Set task:
Locate each of the lines below that contains the string "width", and copy every such line in full.

Dataset rows:
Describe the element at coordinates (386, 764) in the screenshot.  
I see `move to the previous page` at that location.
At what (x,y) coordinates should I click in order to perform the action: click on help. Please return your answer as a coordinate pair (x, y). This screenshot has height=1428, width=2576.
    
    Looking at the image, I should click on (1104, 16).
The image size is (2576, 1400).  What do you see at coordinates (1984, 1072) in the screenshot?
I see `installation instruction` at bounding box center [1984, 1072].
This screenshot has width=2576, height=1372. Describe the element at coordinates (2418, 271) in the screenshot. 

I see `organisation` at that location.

Result:
At what (x,y) coordinates should I click in order to perform the action: click on help. Please return your answer as a coordinate pair (x, y). This screenshot has height=1428, width=2576.
This screenshot has width=2576, height=1372. Describe the element at coordinates (2418, 271) in the screenshot. 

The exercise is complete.